Ted Morton (PC Foothills-Rockyview) After being branded as the Great Right-Wing Threat of the 2006 PC leadership race, Morton has kept a strategically low-key profile over the past year. While not hitching his horse too tight to Stelmach’s reign and gaining a reputation as a reasonably competent Sustainable Resource Minister, Morton has put himself in a good position to ease the fears of moderate PCs who believed he would lead their party even further to the Right of the political spectrum. If Stephen Harper implodes, I wouldn’t be surprised to see Tom Flanagan pop up in a proximity close to Minister Morton.

Rachel Notley: (NDP Edmonton-Strathcona) While I remain unimpressed with her party’s leader, I have been pleasantly surprised by the performance of my MLA over the past year.

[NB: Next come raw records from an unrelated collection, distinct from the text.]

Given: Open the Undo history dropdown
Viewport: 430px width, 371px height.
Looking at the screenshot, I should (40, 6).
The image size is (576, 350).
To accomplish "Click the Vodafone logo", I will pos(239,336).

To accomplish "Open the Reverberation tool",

No less ideologically driven partisan then her caucus-mate, Notley has been the thoughtful and well-spoken member of the tiny NDP caucus since taking her seat after the 2008 election.

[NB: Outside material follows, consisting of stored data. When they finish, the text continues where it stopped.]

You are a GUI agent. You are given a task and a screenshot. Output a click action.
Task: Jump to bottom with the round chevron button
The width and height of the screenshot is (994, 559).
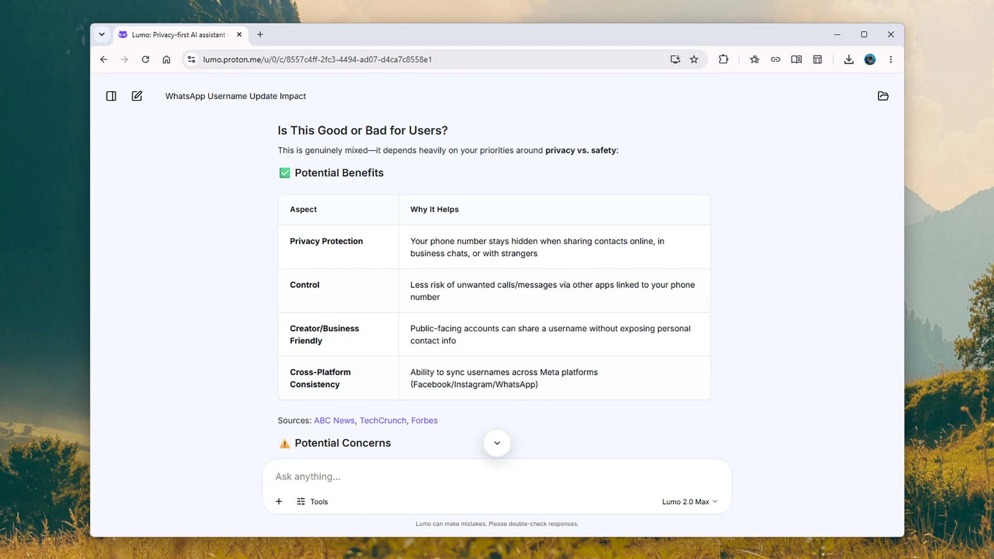[497, 443]
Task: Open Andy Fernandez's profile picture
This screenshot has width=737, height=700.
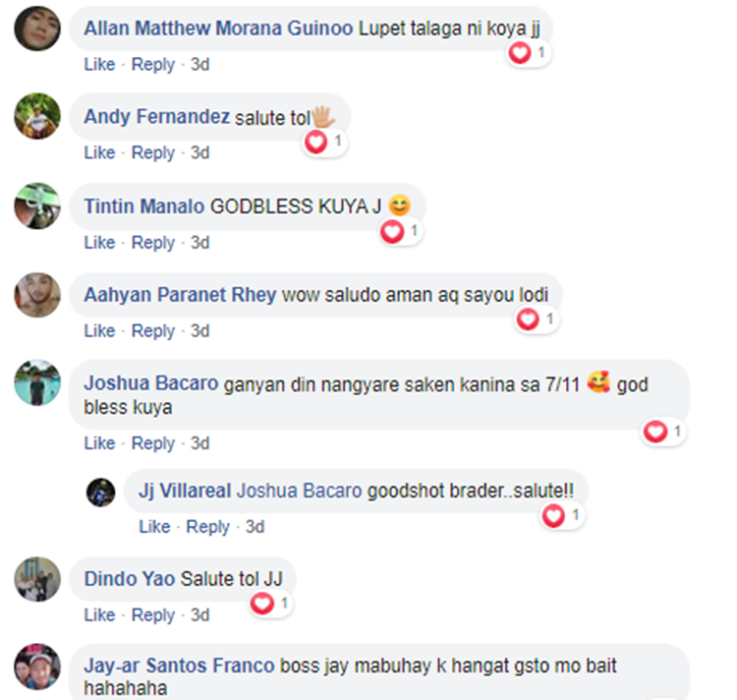Action: [x=37, y=116]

Raj Sherman (PC Edmonton-Meadowlark) This list won’t be able to top the list of sexiest MLAs, but it would be hard to keep Sherman off my list. The former emergency room doctor is one of the brighter stars in the vast expanse of dim lights in the Alberta Legislature. Though I wish this parliamentary assistant could knock some sense into Health Minister Liepert, Sherman’s experience in front-line medicine, and his openness about past challenges with mental health, give him insight into the medical arena that many other MLAs would have a difficult time understanding.

Ed Stelmach (PC Fort Saskatchewan-Vegreville) Having helped quadruple this blog’s readership over the past year, Alberta’s Premier holds a special place in my heart. From quoting Cicero to comparing his opponents to communists, it’s hard to argue that any other MLA has been as ‘all over the board’ as Stelmach during his second year as Premier. Since January 1st, 2008, he has lashed out at the United Nations and a dead Prime Minister, skipped a First Ministers’ meeting, changed conflict of interest rules the day he called an election, and snuck himself a 30% pay raise all the while having been re-elected by Albertans on March 4 by running under the slogan “Change that works for Albertans.In a time when Alberta could be blazing a bold new trail, Stelmach’s actions embody political mediocrity at its most deliberate.